L’histoire se situe dans une banlieue indéterminée, avec son lot de misères, de haines ordinaires, de tristesse gluante. Rachid, fils de harki, y vit une adolescence peuplée de rêves morbides, ceux que lui procure la poudre blanche. Il deale lui-même pour pouvoir s’en procurer et aussi pour pouvoir acheter de somptueux cadeaux à sa sœur et à ses parents. Mais son père ne supporte pas de tels présents et, après une altercation avec son fils, décide de partir en pèlerinage. C’est à ce moment où tout semble perdu que Rachid fait la connaissance d’Abraham, l’aveugle. Celui-ci, au gré de leurs rencontres, lui enseigne peu à peu la sagesse et la croyance. Rachid abandonne ses rêves sans horizon pour s’ouvrir aux autres et à leur précieuse singularité. Cette amitié naissant entre le jeune arabe et le vieux Juif permet aux familles de se rapprocher, de se découvrir et d’accueillir enfin le radicalement « autre. »

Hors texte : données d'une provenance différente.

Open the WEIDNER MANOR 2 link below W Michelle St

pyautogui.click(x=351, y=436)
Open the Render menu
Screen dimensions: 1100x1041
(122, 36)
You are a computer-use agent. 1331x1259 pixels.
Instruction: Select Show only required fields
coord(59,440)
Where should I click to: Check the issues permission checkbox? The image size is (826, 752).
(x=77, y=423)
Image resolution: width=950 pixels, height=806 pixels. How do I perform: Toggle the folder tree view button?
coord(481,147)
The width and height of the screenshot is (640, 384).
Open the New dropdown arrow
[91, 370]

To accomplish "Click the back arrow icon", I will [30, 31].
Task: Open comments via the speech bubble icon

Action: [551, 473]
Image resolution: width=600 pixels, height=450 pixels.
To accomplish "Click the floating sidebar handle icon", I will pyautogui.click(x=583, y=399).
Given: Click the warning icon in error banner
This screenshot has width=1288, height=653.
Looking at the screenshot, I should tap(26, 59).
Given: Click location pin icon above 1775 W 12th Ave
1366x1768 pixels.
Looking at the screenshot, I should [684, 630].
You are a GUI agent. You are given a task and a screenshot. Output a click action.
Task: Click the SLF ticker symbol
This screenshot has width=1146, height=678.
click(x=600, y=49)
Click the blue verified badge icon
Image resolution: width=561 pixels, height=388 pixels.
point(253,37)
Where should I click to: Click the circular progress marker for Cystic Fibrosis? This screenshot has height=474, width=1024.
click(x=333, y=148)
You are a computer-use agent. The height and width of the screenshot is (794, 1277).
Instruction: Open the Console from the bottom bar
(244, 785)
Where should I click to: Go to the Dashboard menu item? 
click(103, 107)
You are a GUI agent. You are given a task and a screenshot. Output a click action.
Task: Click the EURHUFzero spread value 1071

Paradoxalement, ce récit fortement ancré dans la réalité se lit comme un conte. Il y est question de souffrances des peuples : peuple algérien, peuple juif, peuple français.

Mais tout est écrit dans une langue très soutenue et résolument poétique. Les personnages ne cessent de recourir aux métaphores pour dire leur douleur ou leur joie. La vie elle-même s’enchaîne et prend sens dans le pouvoir des mots. Dans la même perspective, le livre est saturé de références aux grands textes spirituels et religieux : ce substrat culturel vient naturellement aux lèvres des êtres qui se parlent.

Un tel parti pris peut sembler étonnant Mais c’est finalement ce qui fait la force de ces pages où chacun, en toutes circonstances, se situe au meilleur de soi. Dignité, respect, écoute, compréhension, pardon : telles sont les valeurs qui sous-tendent avec force l’ensemble du récit.

Malgré quelques faiblesses, et l’étonnante occultation de la guerre civile algérienne, ce livre est remarquable de justesse et d’émotion. La parole y occupe une place centrale. C’est elle qui permet d’exprimer sa souffrance, de comprendre celle de l’autre, d’échanger et de partager, de guérir et d’aimer. Grâce à la parole, l’épaisseur de vie et de sentiment qui se cache derrière des existences en apparence ternes est remarquablement donnée à voir : derrière chaque vie, si triste et si morne soit-elle, il y a une histoire, et cette histoire vaut d’avoir été vécue et d’être dite. Une très belle leçon d’humanité.